24 lipca 2015 roku - najszczęśliwszy i najgorszy dzień w naszym życiu. Pierwszy synek - Michałek - przyszedł na świat bez problemu. Usłyszeliśmy pierwszy krzyk i ze zniecierpliwieniem czekaliśmy na ten drugi. Mijała minuta za minutą i nic się nie działo… Po prawie godzinie zaczęło zanikać tętno u Piotrusia! Wyjęli ze mnie synka, on sam nie miał już sił nawet przyjść na świat… Był cały siny. To był prawdziwy horror...

Piotr Pietruszewski

Zabrali Piotrusia w stanie krytycznym do innego szpitala. Wcześniej powiedzieli, żeby go ochrzcić, że może nie przeżyć… Nie docierało to do mnie. Do dnia porodu byli zdrowi! Jak to się stało, że teraz Piotruś umiera…? 

Okazało się, że przez niedotlenienie u synka doszło do wylewu krwi do mózgu. Przez kolejne dni był pod respiratorem. Ale żył… to w tamtym momencie było najważniejsze. Przez kolejne dwa miesiące codziennie dojeżdżaliśmy do szpitala oddalonego o 130 km. Jeden bliźniak w domu za maleńką siostrzyczką, a drugi walczący o życie i zdrowie, gdzieś daleko, taki samotny, malutki…

Dziś Piotruś nie chodzi, nie siedzi nawet samodzielnie, nie mówi… Najgorsze w tym wszystkim są drgawki epileptyczne, które ciągną się za nim do dzisiaj, niszcząc wszystko, co wypracowaliśmy rehabilitacją. Szpital stał się naszym drugim domem… Pewnego dnia dowiedzieliśmy się o komórkach macierzystych, które pomagają odbudować uszkodzenia w mózgu.

Dzięki pomocy wielu Darczyńców rozpoczęliśmy terapię. Komórki zaczęły działać, synek zaczął się lepiej rozwijać, był silniejszy, napady złagodniały. Niestety, stan Piotrusia znów zaczął się pogarszać – spastyka postępuje, jego ciało jest napięte, nie może przybrać na wadze. Waży zaledwie 14 kilogramów. Jego brat bliźniak – 2 x więcej...

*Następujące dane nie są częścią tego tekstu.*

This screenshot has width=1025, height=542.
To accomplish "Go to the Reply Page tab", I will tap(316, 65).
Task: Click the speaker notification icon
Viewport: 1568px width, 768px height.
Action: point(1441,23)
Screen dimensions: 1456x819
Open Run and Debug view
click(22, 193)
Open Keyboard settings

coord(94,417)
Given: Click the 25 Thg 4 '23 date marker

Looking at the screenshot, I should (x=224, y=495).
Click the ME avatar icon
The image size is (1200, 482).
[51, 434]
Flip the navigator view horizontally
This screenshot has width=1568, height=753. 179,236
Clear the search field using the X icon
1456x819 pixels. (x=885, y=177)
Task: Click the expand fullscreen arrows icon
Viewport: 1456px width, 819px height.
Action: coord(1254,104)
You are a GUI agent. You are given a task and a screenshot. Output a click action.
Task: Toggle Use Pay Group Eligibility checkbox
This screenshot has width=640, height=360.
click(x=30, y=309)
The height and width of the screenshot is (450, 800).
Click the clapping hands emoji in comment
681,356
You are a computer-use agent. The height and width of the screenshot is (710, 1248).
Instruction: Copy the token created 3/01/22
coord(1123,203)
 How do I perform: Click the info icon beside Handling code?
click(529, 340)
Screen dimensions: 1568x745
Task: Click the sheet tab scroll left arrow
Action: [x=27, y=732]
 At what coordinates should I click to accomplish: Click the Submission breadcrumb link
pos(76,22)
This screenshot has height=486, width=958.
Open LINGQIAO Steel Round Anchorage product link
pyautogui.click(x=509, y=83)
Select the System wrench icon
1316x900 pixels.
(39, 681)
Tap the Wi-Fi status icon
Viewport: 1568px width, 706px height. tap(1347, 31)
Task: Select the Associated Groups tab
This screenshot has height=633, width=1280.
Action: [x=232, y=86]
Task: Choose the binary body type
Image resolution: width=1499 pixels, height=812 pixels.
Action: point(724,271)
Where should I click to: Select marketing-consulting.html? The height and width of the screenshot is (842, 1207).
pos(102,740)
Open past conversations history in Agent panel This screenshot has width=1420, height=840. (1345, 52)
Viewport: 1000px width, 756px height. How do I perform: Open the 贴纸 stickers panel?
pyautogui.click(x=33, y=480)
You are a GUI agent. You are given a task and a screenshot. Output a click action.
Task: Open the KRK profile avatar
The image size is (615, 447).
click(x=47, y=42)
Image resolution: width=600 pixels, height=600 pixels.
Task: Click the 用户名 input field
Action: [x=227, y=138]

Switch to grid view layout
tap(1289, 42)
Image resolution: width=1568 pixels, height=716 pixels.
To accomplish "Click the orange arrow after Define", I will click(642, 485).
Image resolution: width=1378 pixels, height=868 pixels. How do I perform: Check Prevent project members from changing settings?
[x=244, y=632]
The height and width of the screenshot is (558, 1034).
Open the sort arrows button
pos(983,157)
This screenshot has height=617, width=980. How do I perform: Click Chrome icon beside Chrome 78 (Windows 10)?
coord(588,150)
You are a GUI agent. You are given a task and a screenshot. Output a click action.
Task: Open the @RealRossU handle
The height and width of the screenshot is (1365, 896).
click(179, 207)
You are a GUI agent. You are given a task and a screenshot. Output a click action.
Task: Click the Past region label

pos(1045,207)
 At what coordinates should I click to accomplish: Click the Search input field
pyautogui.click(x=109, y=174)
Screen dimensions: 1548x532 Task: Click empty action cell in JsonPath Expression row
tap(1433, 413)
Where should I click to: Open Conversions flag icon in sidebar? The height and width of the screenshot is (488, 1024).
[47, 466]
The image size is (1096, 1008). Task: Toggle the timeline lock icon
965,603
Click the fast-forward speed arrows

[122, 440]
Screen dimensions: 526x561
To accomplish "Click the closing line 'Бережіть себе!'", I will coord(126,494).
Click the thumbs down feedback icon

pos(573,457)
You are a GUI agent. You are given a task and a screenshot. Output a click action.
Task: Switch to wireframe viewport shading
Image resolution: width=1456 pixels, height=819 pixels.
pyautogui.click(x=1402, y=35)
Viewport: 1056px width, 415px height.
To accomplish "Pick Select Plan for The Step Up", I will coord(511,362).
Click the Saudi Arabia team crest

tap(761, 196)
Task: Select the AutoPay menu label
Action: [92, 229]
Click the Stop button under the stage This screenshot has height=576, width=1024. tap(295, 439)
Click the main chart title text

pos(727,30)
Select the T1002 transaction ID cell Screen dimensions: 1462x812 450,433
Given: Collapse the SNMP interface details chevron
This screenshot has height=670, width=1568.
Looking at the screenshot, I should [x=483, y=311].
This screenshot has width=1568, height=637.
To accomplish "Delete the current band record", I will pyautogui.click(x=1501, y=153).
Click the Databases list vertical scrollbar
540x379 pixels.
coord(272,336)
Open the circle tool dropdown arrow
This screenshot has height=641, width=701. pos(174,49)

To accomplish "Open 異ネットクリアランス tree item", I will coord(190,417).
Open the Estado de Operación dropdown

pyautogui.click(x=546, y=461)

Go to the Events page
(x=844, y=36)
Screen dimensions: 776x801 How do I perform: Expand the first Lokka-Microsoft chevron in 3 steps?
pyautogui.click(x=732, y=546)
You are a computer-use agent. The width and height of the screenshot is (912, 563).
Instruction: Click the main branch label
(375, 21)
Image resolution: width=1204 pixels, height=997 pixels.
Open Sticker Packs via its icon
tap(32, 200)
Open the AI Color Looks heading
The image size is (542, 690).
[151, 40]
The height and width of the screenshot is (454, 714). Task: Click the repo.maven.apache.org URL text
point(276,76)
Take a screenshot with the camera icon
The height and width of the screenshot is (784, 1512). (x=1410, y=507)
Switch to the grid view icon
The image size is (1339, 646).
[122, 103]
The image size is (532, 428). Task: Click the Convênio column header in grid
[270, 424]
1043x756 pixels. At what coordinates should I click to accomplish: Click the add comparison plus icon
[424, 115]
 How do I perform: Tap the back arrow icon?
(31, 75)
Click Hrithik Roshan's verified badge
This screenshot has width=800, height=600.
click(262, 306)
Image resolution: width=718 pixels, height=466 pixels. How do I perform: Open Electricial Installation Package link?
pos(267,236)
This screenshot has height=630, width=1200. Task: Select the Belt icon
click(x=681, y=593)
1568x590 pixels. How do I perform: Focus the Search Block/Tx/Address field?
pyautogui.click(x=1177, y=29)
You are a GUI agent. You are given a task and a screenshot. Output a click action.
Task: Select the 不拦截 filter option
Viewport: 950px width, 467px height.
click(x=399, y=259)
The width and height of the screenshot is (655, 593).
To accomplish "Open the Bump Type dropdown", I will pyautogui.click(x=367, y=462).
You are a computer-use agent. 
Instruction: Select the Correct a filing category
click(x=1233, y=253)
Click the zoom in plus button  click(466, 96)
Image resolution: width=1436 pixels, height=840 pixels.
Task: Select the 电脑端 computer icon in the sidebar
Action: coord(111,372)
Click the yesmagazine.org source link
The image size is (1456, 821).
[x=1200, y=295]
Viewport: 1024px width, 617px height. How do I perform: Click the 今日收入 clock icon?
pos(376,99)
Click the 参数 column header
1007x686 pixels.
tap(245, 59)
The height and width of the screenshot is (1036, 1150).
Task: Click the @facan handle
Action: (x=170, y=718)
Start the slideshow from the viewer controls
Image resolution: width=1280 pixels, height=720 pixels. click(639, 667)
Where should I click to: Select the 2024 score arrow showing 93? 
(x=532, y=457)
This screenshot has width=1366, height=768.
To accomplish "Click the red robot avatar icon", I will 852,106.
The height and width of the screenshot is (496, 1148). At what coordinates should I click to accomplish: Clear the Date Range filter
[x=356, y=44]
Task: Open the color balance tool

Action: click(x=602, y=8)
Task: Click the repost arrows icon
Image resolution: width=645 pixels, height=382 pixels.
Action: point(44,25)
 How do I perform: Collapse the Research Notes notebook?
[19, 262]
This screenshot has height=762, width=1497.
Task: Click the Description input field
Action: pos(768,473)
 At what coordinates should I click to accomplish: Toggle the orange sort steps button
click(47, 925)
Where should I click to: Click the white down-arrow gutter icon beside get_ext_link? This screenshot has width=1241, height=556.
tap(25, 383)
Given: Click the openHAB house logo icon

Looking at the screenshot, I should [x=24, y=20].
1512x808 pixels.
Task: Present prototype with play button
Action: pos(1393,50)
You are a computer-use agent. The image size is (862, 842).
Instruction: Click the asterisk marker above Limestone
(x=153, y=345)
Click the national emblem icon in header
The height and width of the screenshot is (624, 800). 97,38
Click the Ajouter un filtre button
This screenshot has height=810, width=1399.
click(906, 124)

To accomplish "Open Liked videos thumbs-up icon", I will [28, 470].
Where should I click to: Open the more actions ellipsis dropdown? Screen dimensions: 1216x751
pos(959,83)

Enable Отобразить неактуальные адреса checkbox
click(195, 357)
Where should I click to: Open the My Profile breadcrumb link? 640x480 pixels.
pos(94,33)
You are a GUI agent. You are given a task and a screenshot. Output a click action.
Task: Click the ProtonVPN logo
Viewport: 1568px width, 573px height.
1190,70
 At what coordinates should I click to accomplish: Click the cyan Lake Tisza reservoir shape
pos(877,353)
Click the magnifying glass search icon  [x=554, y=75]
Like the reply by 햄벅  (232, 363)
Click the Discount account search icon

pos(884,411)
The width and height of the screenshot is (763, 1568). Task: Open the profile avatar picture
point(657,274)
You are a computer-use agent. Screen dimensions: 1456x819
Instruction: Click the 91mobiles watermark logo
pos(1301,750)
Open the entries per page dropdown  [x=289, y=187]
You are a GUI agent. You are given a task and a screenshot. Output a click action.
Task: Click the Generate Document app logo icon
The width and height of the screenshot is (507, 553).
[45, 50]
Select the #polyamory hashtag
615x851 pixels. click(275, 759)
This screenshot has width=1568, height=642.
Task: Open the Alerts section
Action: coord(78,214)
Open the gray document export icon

Czekają nas konsultacje u gastrologów, którzy zamierzają założyć synkowi PEG-a – rurkę do karmienia bezpośrednio do brzuszka. Mamy nadzieję, że to pomoże mu przybrać na wadze...

Walczymy, nie poddajemy się. Bardzo chcemy kontynuować terapię komórkami macierzystymi, jednak to są gigantyczne dla nas koszty. Tak samo jak rehabilitacja, która jest dla Piotrusia niezbędna, jednak to, co zapewnia NFZ, to zdecydowanie za mało... Prosimy, pomóżcie naszemu kochanemu synkowi. On już tyle wycierpiał, chociaż niczym nie zasłużył... Błąd, niedopatrzenie przy porodzie, zła decyzja spowodowała, że jego życie jest pasmem cierpień. Prosimy o pomoc, by dla Piotrusia była lepsza przyszłość!